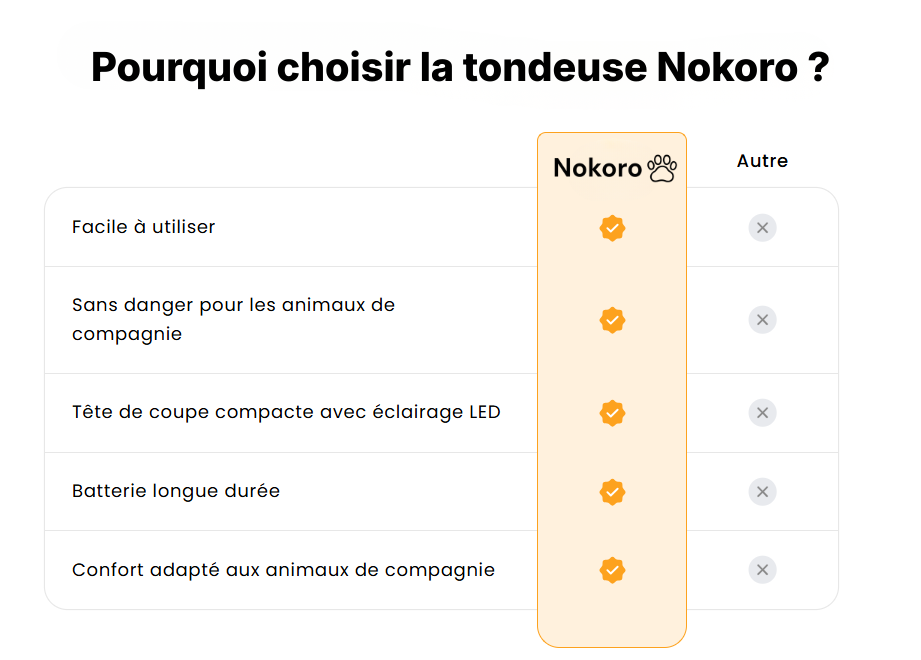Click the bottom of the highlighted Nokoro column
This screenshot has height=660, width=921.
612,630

==

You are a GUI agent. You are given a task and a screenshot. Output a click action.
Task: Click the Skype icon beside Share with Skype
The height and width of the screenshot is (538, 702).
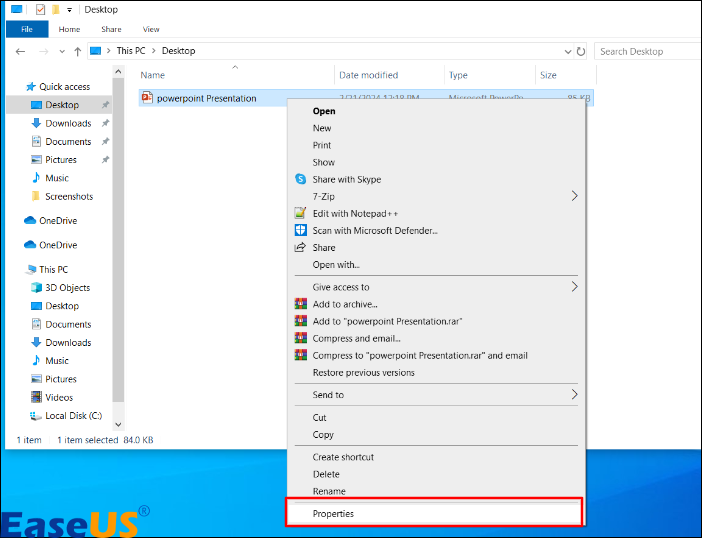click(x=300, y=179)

---

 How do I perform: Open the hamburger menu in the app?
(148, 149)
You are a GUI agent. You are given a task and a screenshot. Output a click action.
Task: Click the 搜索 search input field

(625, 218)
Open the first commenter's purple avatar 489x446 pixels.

→ Problem:
Please rewrite the lines from the line with "How do I perform: Open" up to and including the line with "Open the first", requests included, and give only those lines. Scale every coordinate in the answers by 2.45 and round to whole numbers, with halves rounded up.

→ Solution:
 How do I perform: Open the hamburger menu in the app?
(363, 365)
You are a GUI agent. You are given a task and a screenshot. Output a click action.
Task: Click the 搜索 search input field

(1531, 534)
Open the first commenter's purple avatar 489x446 pixels.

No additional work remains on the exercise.